*** Task input

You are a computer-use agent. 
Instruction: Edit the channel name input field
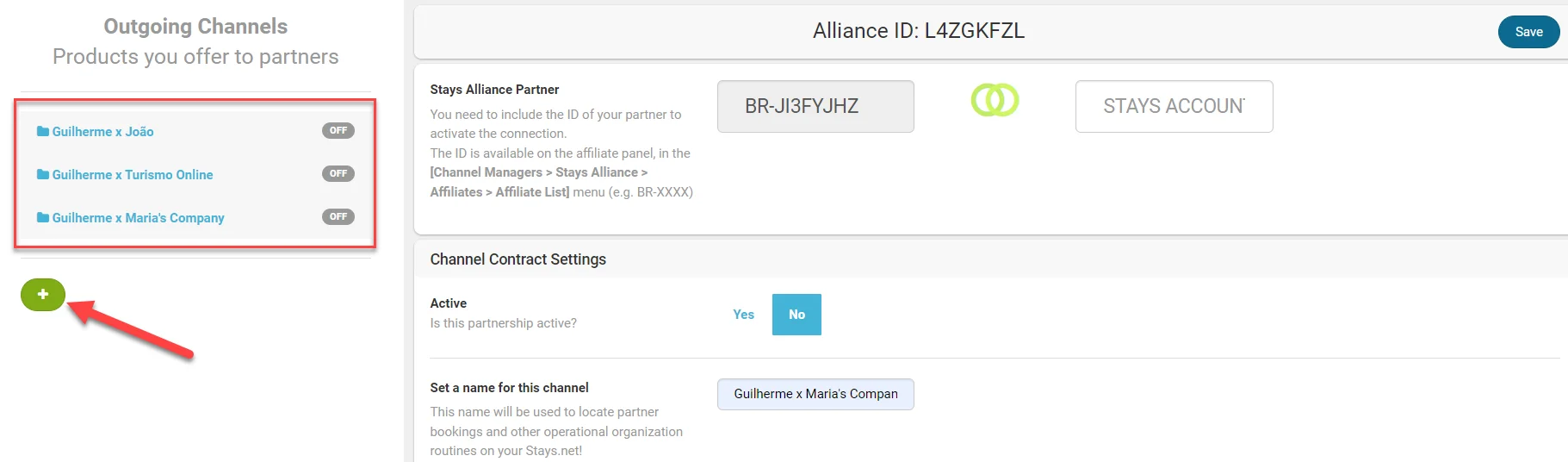coord(815,394)
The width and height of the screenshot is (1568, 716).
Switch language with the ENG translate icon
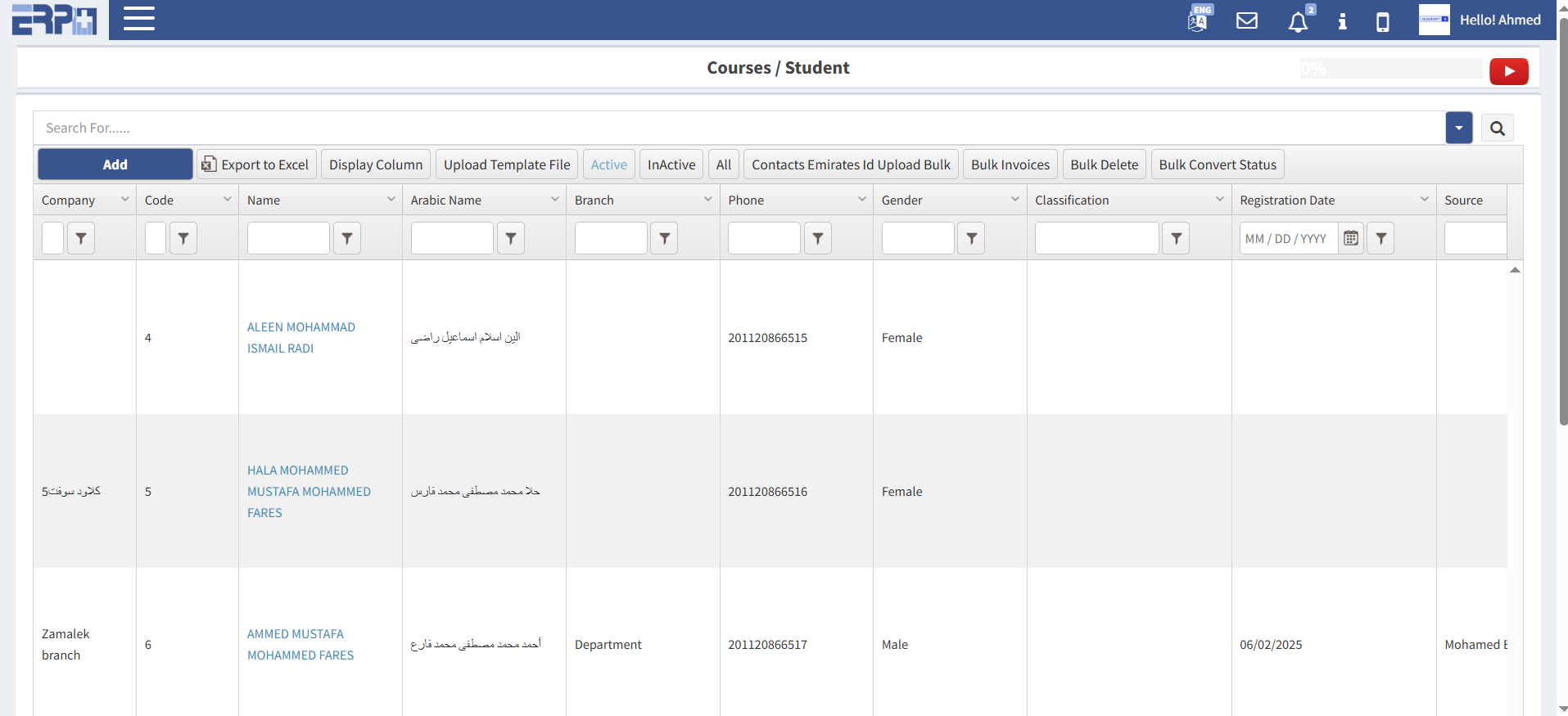pos(1199,20)
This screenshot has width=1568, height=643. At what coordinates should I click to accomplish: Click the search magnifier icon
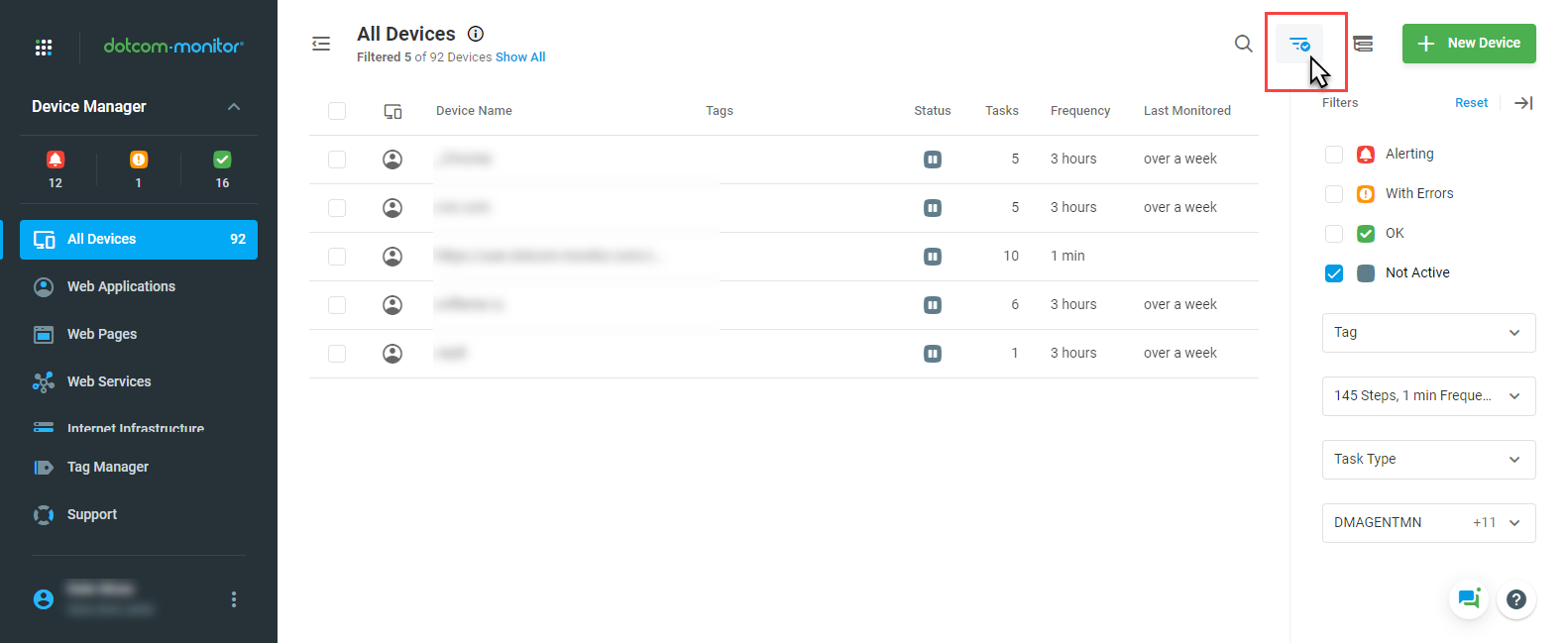click(1243, 44)
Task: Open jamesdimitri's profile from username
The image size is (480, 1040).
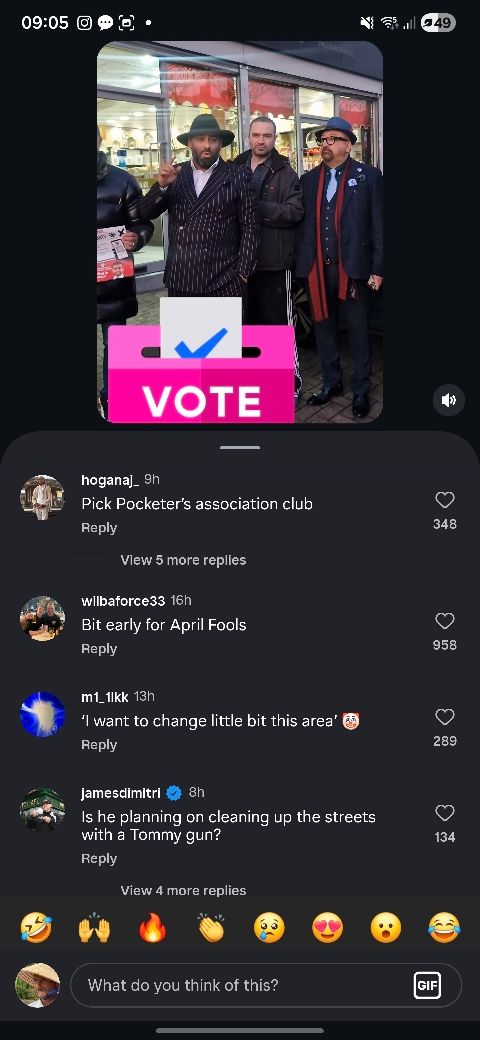Action: tap(121, 793)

******

(Your objective)
In the records above, locate the line with "The width and"; output it and each line after it through the last one, exactly, omitting pictures.

(Response)
The width and height of the screenshot is (1568, 716).
Switch language with the ENG translate icon
pos(1199,20)
This screenshot has width=1568, height=643. At what coordinates should I click to accomplish: Click the search magnifier icon
click(1243, 44)
Task: Open jamesdimitri's profile from username
The image size is (480, 1040).
Action: tap(121, 793)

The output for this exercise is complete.